Hoje é um dia feliz,mesmo o mais empedernido não pode deixar de sentir uma emoção profunda e uma renovada fé nos homens e mulheres que nos representam,
Hoje foi o dia da vitória do bom-senso, da generosidade e da justiça. A lei do casamento homossexual foi aprovada, uma inegável tranquilidade para muitas pessoas que se amam e desejam que a sociedade o reconheça.
e o acordo entre os sindicatos e o ministério da educação sobre o estatuto e progressão dos professores. Tchim! Tchim! BRINDO A ISSO!

quinta-feira, 7 de janeiro de 2010

Chardin, Morangos

com a idade vamos mudando os gostos, alguns, estou certa, porque outros permanecem, mas muitos deixam de nos apoquentar, pois para quem se vê em conflitos até por ter alguns gostos, nesse campo premeio aqueles para quem todas as matérias desejantes têm um je ne sais pas quoi de amargo dada a sua condição volitiva, retirada da pacatez de ser sem nada desejar, sonho etéreo irmão gémeo desse outro arrepiado que nada contenta e nada satisfaz, para esses mudar de gostos parece ser somente entregar-se a mais uma sensação de que o tempo é um grande falseador e um grande mágico. nada se perde, nada se ganha, tudo se transforma. transforma-se o amador na coisa amada e acontece-lhe saber que nessa sua convulsão não está só pois que outros também assim se transformaram.

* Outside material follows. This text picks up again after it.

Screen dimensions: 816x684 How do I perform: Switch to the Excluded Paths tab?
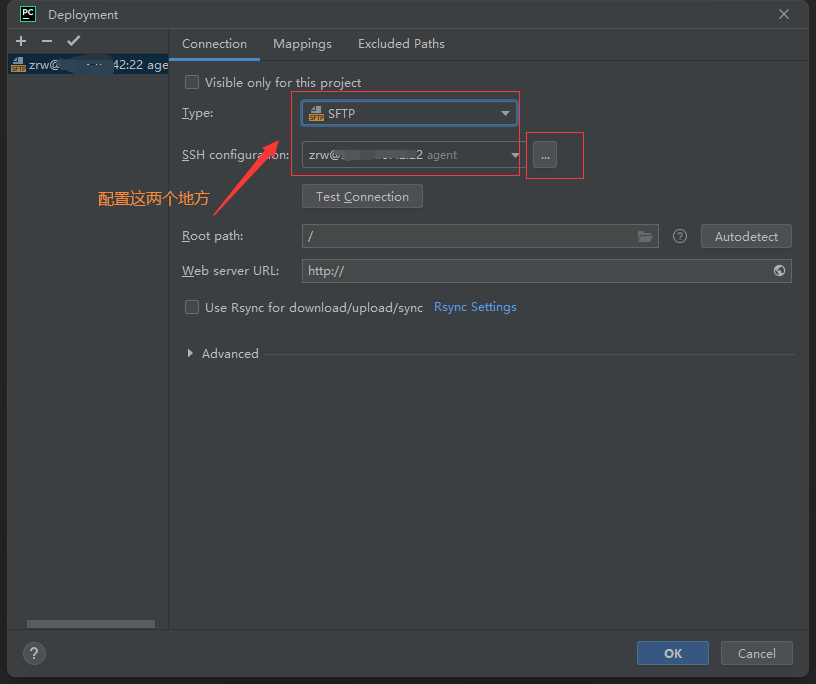pyautogui.click(x=401, y=44)
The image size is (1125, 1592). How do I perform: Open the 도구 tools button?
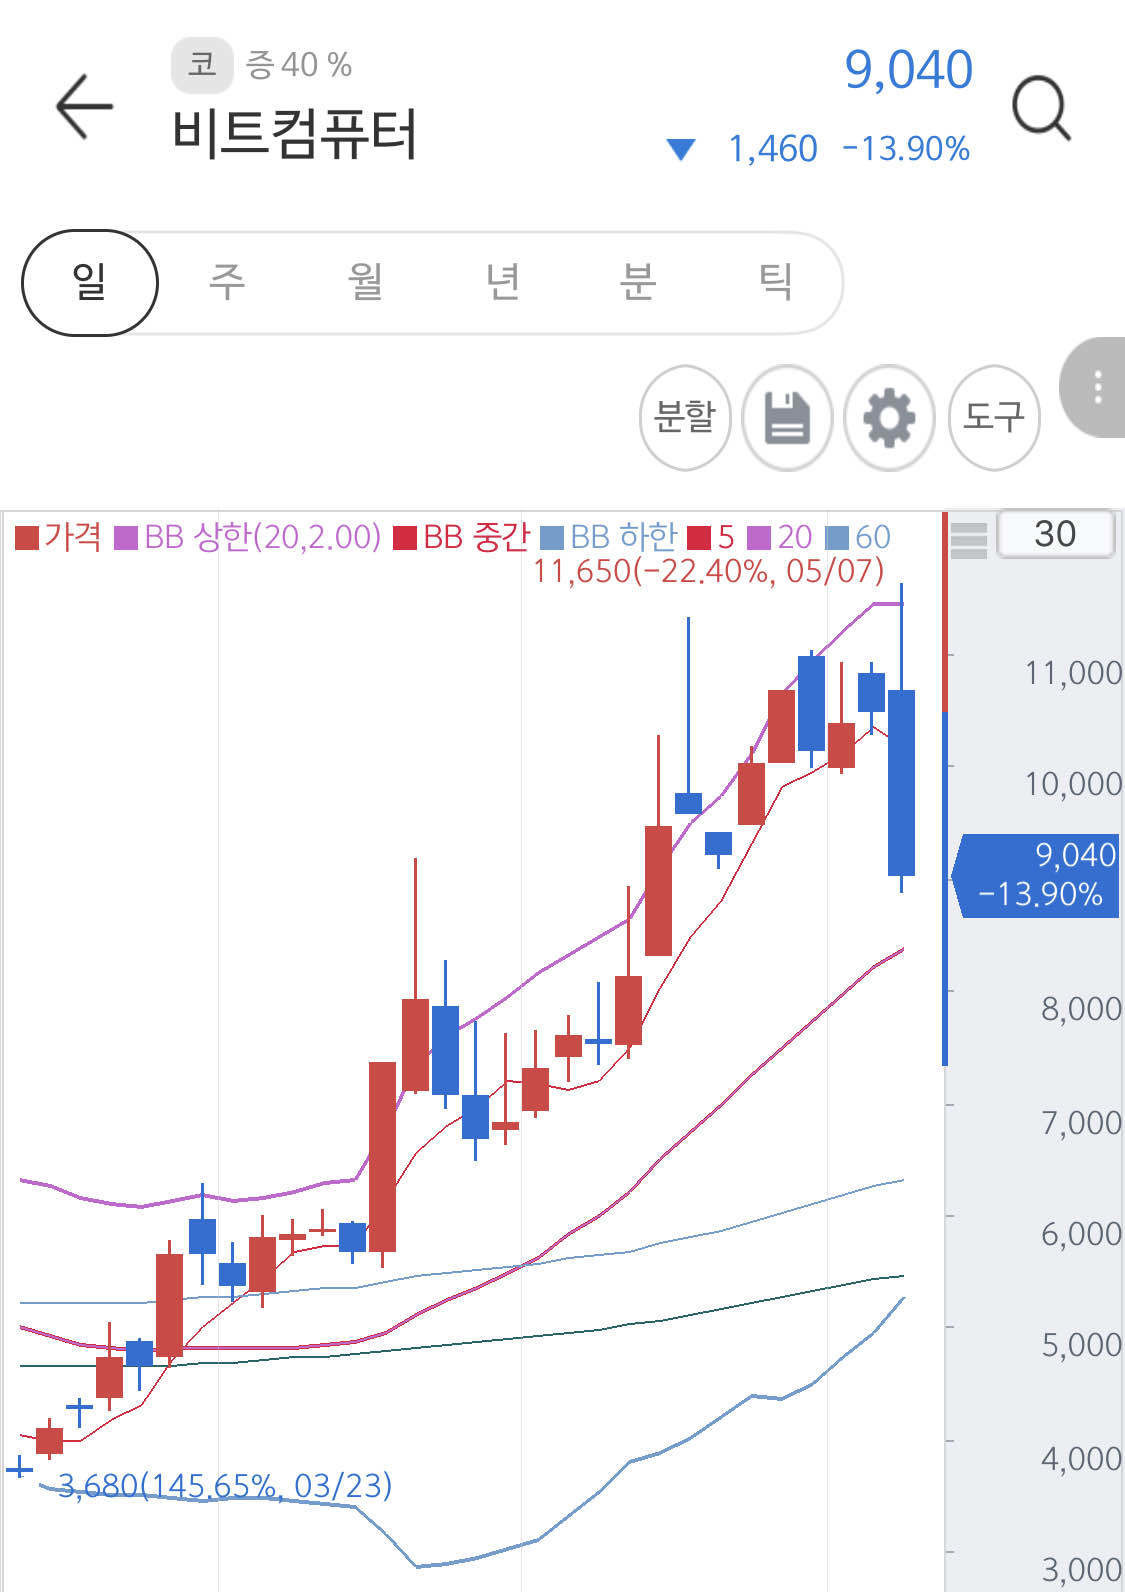click(x=993, y=417)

domingo, 3 de janeiro de 2010

2010

fui a Cádiz sem saber nada, enevoada de espírito. pretendia desanuviar e nada melhor que rumar on sea direction. pois nem pensei muito, rumei. trovoadas e quedas de água puseram à prova os pneus e a atenção. as estradas mostravam-se solitárias, só os doidos se aventuram com este tempo! fazíamos contas de somar e dividir, ouvíamos músicas na rádio do carro, sonhávamos com o Sol às portas do Mediterrâneo, umas quantas abertas que não existiram. certo é que Cádiz surpreendeu entre nuvens e ondas, catedrais e ruelas, antigo e cruel, daquela crueldade das coisas paradas que já tudo viram da crueldade dos homens. não quis saber do manual de história, ia de nariz no ar, de sensação em sensação e não são as palavras aqui, os olhos mais, os ângulos, as cores, os vestígios e talvez a imaginação. Com aquele mar como pudemos partir em tão frágeis caravelas? que bicho nos mordia os calcanhares? o mesmo me levou a Cádiz, (não me julguem os heróis, antes os homens e as mulheres vulgares em tempos de cólera mansa) o mesmo. o bicho da inquietação, da insatisfação e da coragem de vencer os medos. só quem vive perto do mar o sabe, ele habita na espuma daquelas ondas.